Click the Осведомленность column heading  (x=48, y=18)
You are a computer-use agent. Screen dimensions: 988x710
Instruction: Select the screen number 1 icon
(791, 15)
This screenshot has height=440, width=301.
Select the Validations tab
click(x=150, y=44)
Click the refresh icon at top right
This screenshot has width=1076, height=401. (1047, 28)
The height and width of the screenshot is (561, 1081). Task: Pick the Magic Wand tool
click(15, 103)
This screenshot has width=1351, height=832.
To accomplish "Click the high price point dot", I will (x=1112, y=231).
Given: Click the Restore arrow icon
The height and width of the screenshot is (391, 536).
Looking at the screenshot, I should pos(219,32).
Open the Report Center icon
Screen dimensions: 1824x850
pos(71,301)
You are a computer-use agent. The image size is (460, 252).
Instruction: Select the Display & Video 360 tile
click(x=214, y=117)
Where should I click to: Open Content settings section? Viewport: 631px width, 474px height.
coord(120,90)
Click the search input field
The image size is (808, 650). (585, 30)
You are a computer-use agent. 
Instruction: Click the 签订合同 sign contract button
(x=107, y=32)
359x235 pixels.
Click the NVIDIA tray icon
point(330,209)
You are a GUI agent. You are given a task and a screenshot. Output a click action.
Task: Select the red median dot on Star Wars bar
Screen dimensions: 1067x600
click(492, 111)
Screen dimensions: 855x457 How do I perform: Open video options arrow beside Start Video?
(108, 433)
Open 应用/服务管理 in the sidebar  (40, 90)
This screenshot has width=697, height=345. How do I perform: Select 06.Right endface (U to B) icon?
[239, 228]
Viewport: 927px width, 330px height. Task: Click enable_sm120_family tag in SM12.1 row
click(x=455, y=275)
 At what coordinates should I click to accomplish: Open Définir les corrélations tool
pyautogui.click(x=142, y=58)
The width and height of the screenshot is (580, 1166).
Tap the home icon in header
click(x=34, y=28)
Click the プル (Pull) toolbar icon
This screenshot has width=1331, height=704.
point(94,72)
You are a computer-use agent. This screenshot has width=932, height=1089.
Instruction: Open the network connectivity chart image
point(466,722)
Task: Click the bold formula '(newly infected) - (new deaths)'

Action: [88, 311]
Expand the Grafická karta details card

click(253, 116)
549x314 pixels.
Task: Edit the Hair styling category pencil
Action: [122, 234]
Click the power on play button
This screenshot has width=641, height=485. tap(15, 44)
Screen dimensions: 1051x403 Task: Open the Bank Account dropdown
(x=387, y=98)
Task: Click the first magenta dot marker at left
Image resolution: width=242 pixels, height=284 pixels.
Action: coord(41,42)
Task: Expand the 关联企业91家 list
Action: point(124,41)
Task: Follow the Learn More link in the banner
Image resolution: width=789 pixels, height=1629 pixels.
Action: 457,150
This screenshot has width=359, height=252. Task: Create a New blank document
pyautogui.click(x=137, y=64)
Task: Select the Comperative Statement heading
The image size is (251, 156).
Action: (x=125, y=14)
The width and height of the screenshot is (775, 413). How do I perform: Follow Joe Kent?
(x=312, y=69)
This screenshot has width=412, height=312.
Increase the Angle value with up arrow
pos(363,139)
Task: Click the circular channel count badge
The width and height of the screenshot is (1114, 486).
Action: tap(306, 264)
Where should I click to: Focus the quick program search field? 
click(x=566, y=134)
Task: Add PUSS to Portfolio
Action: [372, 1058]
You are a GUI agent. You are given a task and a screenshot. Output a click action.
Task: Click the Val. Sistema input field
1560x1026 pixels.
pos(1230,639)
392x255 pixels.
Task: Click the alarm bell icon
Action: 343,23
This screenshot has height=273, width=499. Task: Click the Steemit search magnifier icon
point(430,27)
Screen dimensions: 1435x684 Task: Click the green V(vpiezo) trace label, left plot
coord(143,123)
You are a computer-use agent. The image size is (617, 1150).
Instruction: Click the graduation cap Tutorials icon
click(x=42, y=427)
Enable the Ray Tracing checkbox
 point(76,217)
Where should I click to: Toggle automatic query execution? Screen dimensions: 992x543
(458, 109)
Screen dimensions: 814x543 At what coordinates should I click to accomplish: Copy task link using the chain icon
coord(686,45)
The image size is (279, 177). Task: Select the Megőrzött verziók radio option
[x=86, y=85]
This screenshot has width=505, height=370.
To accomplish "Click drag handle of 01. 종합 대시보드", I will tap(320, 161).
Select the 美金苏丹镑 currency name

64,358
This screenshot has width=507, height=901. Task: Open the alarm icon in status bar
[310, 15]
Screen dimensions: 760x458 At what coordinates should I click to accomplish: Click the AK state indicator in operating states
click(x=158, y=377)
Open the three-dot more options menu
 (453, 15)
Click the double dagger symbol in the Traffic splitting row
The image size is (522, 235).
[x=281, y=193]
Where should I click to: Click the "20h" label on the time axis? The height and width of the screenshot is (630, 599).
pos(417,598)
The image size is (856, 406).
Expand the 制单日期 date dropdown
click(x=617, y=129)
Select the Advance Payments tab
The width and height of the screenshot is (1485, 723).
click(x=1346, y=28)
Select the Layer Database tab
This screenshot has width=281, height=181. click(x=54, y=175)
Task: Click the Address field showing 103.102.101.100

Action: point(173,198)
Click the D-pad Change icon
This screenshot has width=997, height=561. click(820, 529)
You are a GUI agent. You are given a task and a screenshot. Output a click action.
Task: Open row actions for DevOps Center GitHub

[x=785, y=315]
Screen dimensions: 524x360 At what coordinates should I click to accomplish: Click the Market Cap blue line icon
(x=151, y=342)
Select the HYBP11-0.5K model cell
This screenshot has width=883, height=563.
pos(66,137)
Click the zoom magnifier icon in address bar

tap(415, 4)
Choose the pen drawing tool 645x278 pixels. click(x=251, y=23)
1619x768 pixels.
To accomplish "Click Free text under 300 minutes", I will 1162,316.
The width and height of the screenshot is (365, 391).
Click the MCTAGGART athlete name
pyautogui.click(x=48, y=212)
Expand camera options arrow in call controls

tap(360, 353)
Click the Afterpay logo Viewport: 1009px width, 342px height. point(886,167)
★ ★ ★ ★ ★ ★ ★
## [PROMPT]
Copy each line of the listing that includes "heading".

## [FINAL ANSWER]
Click the Осведомленность column heading  (x=48, y=18)
Task: Select the Comperative Statement heading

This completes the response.